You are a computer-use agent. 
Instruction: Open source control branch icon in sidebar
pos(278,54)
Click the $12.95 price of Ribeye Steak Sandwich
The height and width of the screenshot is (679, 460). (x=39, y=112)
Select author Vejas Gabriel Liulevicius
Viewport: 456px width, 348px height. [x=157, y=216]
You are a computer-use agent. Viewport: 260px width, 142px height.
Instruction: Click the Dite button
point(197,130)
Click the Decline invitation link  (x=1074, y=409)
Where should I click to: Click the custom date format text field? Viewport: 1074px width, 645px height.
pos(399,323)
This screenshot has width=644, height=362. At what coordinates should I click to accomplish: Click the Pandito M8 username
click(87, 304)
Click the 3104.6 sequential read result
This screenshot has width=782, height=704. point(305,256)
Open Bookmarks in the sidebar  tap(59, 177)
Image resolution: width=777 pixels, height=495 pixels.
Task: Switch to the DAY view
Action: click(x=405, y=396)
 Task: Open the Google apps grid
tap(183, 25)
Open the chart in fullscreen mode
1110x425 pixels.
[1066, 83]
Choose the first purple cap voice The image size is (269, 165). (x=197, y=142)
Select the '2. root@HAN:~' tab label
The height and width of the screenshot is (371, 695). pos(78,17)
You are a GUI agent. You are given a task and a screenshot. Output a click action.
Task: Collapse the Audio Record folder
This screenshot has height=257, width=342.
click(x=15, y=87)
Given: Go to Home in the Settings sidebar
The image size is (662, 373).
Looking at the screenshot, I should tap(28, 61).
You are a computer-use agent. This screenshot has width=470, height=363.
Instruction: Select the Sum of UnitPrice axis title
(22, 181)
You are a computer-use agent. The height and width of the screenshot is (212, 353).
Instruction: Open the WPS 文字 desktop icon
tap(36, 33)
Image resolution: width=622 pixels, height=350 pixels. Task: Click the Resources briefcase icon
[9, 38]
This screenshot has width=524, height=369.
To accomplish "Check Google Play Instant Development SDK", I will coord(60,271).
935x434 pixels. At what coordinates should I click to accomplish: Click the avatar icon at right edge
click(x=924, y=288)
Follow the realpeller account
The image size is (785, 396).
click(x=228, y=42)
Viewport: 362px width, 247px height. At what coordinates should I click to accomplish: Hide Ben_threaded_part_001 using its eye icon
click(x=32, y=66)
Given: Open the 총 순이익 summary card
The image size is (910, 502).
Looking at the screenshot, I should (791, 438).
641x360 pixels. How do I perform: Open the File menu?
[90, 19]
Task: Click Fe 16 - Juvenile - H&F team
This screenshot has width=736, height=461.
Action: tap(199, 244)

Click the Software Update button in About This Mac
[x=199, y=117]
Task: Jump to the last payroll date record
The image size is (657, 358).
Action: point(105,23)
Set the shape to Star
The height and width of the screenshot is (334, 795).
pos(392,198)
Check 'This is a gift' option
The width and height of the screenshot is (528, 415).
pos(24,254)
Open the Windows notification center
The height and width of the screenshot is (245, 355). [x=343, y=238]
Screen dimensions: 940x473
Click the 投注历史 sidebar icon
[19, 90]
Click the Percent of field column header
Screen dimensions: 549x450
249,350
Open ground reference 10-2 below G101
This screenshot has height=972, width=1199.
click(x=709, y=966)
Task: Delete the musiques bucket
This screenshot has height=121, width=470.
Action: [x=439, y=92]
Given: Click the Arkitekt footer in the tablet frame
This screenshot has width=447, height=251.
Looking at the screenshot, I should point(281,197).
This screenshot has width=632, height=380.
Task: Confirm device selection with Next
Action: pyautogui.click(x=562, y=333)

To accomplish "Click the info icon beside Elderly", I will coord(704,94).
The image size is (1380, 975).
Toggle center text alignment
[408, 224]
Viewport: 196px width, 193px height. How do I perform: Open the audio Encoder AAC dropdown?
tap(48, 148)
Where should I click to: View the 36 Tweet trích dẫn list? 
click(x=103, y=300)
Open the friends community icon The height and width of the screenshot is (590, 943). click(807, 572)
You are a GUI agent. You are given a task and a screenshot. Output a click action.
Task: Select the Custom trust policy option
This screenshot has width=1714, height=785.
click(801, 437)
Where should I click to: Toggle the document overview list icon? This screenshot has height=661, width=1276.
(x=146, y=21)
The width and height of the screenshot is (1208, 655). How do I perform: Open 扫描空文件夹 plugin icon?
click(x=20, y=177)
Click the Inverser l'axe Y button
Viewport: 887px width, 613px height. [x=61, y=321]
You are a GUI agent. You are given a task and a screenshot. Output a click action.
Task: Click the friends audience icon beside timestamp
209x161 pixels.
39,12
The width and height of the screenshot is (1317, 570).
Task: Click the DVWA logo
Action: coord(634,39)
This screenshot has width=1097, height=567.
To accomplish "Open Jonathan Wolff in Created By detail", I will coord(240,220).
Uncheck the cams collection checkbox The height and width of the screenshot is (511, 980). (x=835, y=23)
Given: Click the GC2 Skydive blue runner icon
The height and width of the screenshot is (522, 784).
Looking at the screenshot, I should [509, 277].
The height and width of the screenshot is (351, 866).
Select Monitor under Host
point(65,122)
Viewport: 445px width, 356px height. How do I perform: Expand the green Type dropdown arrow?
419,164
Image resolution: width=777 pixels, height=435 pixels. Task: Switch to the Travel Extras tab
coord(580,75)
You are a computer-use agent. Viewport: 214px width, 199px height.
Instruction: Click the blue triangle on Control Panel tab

### [Goal of the exercise]
Only the data above, repeated exactly, should make up the reply.

### [Exercise result]
You are a computer-use agent. 
Instruction: Open source control branch icon in sidebar
pos(278,54)
Click the $12.95 price of Ribeye Steak Sandwich
The height and width of the screenshot is (679, 460). (x=39, y=112)
Select author Vejas Gabriel Liulevicius
Viewport: 456px width, 348px height. [x=157, y=216]
You are a computer-use agent. Viewport: 260px width, 142px height.
Instruction: Click the Dite button
point(197,130)
Click the Decline invitation link  (x=1074, y=409)
Where should I click to: Click the custom date format text field? Viewport: 1074px width, 645px height.
pos(399,323)
This screenshot has width=644, height=362. At what coordinates should I click to accomplish: Click the Pandito M8 username
click(87, 304)
Click the 3104.6 sequential read result
This screenshot has width=782, height=704. point(305,256)
Open Bookmarks in the sidebar  tap(59, 177)
Image resolution: width=777 pixels, height=495 pixels.
Task: Switch to the DAY view
Action: click(x=405, y=396)
 Task: Open the Google apps grid
tap(183, 25)
Open the chart in fullscreen mode
1110x425 pixels.
[1066, 83]
Choose the first purple cap voice The image size is (269, 165). (x=197, y=142)
Select the '2. root@HAN:~' tab label
The height and width of the screenshot is (371, 695). pos(78,17)
You are a GUI agent. You are given a task and a screenshot. Output a click action.
Task: Collapse the Audio Record folder
This screenshot has height=257, width=342.
click(x=15, y=87)
Given: Go to Home in the Settings sidebar
The image size is (662, 373).
Looking at the screenshot, I should tap(28, 61).
You are a computer-use agent. This screenshot has width=470, height=363.
Instruction: Select the Sum of UnitPrice axis title
(22, 181)
You are a computer-use agent. The height and width of the screenshot is (212, 353).
Instruction: Open the WPS 文字 desktop icon
tap(36, 33)
Image resolution: width=622 pixels, height=350 pixels. Task: Click the Resources briefcase icon
[9, 38]
This screenshot has width=524, height=369.
To accomplish "Check Google Play Instant Development SDK", I will coord(60,271).
935x434 pixels. At what coordinates should I click to accomplish: Click the avatar icon at right edge
click(x=924, y=288)
Follow the realpeller account
The image size is (785, 396).
click(x=228, y=42)
Viewport: 362px width, 247px height. At what coordinates should I click to accomplish: Hide Ben_threaded_part_001 using its eye icon
click(x=32, y=66)
Given: Open the 총 순이익 summary card
The image size is (910, 502).
Looking at the screenshot, I should (791, 438).
641x360 pixels. How do I perform: Open the File menu?
[90, 19]
Task: Click Fe 16 - Juvenile - H&F team
This screenshot has width=736, height=461.
Action: tap(199, 244)

Click the Software Update button in About This Mac
[x=199, y=117]
Task: Jump to the last payroll date record
The image size is (657, 358).
Action: point(105,23)
Set the shape to Star
The height and width of the screenshot is (334, 795).
pos(392,198)
Check 'This is a gift' option
The width and height of the screenshot is (528, 415).
pos(24,254)
Open the Windows notification center
The height and width of the screenshot is (245, 355). [x=343, y=238]
Screen dimensions: 940x473
Click the 投注历史 sidebar icon
[19, 90]
Click the Percent of field column header
Screen dimensions: 549x450
249,350
Open ground reference 10-2 below G101
This screenshot has height=972, width=1199.
click(x=709, y=966)
Task: Delete the musiques bucket
This screenshot has height=121, width=470.
Action: [x=439, y=92]
Given: Click the Arkitekt footer in the tablet frame
This screenshot has width=447, height=251.
Looking at the screenshot, I should point(281,197).
This screenshot has width=632, height=380.
Task: Confirm device selection with Next
Action: pyautogui.click(x=562, y=333)

To accomplish "Click the info icon beside Elderly", I will coord(704,94).
The image size is (1380, 975).
Toggle center text alignment
[408, 224]
Viewport: 196px width, 193px height. How do I perform: Open the audio Encoder AAC dropdown?
tap(48, 148)
Where should I click to: View the 36 Tweet trích dẫn list? 
click(x=103, y=300)
Open the friends community icon The height and width of the screenshot is (590, 943). click(807, 572)
You are a GUI agent. You are given a task and a screenshot. Output a click action.
Task: Select the Custom trust policy option
This screenshot has width=1714, height=785.
click(801, 437)
Where should I click to: Toggle the document overview list icon? This screenshot has height=661, width=1276.
(x=146, y=21)
The width and height of the screenshot is (1208, 655). How do I perform: Open 扫描空文件夹 plugin icon?
click(x=20, y=177)
Click the Inverser l'axe Y button
Viewport: 887px width, 613px height. [x=61, y=321]
You are a GUI agent. You are given a task and a screenshot. Output a click action.
Task: Click the friends audience icon beside timestamp
209x161 pixels.
39,12
The width and height of the screenshot is (1317, 570).
Task: Click the DVWA logo
Action: coord(634,39)
This screenshot has width=1097, height=567.
To accomplish "Open Jonathan Wolff in Created By detail", I will coord(240,220).
Uncheck the cams collection checkbox The height and width of the screenshot is (511, 980). (x=835, y=23)
Given: Click the GC2 Skydive blue runner icon
The height and width of the screenshot is (522, 784).
Looking at the screenshot, I should [509, 277].
The height and width of the screenshot is (351, 866).
Select Monitor under Host
point(65,122)
Viewport: 445px width, 356px height. How do I perform: Expand the green Type dropdown arrow?
419,164
Image resolution: width=777 pixels, height=435 pixels. Task: Switch to the Travel Extras tab
coord(580,75)
You are a computer-use agent. Viewport: 214px width, 199px height.
Instruction: Click the blue triangle on Control Panel tab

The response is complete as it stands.